Doctrines of War. A basic principle of modern military strategy is the Decisive first punch. Contrary to belief of most U. S. laymen, their nation, with the smallest standing Army of any great power, with a tradition for an Army in embryo rather than an Army in being, is amazingly well equipped to deal just such a punch defensively or offensively anywhere on its own continent.
The U. S. Army has four unique and potent mobilization aces up its olive drab sleeve. For all the Army's poor-mouth talk, the U. S. has on hand equipment for 1,000,000 men, largely old War stores. The method of its maintenance is the one U. S. military secret foreign nations would like to know.
Second ace is the National Guard, 185,000 men whom the Army has helped bring to tip-top fighting trim in the past decade and who constitute the potent Second Wave after the regulars.
Third ace is the 114,000 reserve officers, who, having completed their four years of instruction in college, are subject to a fortnight's training every year and are encouraged to raise their rank through extension courses.
The last ace is psychological, but figures heavily in the Army's War plans. With the exception of the 1846 War with Mexico, violent popular opinion has sent the U. S. into all its conflicts. From this mass will-to-fight the Army expects a traditional surge of volunteers which will fill the ranks commanded by reserve officers.
The fact that the U. S. has no natural enemies makes the task of the Army more difficult. It does not know whether it will have to go to War in a pith helmet or on snowshoes, must maintain and know how to use both.

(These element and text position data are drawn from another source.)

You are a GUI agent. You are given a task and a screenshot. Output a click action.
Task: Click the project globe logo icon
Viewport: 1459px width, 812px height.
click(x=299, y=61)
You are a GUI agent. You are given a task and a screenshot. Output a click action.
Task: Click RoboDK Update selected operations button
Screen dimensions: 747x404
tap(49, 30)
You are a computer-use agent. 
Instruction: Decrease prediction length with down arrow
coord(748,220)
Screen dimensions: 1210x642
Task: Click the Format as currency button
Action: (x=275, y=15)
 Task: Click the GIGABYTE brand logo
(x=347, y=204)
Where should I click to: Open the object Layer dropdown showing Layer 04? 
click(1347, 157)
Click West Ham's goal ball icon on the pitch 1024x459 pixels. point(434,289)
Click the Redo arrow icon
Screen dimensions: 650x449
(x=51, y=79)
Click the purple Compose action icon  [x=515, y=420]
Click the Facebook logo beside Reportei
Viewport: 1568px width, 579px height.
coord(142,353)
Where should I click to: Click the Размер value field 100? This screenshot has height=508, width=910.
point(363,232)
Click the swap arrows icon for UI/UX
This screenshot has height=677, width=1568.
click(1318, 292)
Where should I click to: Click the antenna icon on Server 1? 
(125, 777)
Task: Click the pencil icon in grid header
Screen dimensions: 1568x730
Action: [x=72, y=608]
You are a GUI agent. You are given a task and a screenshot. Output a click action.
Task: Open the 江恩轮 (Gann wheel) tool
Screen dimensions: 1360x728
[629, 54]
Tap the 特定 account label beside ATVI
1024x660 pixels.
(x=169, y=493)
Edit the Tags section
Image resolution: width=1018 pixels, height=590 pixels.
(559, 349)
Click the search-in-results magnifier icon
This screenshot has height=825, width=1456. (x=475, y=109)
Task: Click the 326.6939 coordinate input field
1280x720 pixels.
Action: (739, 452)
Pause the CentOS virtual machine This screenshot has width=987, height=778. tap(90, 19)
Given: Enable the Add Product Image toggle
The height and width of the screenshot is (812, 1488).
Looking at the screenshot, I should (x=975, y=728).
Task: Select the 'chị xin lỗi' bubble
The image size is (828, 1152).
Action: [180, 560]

The average Naval officer, imbued with his service's tradition for headlong gallantry, jovially declares that the politicians make the Wars and the Navy fights them, that Naval policies merely follow national policies. More philosophic, the Army man ponders historic moments when popular diplomacy ran afoul of military foresight. For example, from the military point of view Theodore Roosevelt committed the gravest folly when, instead of letting the belligerents fight each other to their knees, he stopped the Russo-Japanese War with a peaceful parley and advanced the present Far Eastern problem by 100 years. The watchword of the cautious, far-seeing Army is SAFETY. And the Army's G. H. Q., looking out across the two oceans, sees almost no peace anywhere today.
* Besides the Army, the War Department is in charge of: rivers & harbors improvement, the Panama Canal, Inland Waterways Corp. (barge services), the Philippines, the Dominican customs receivership.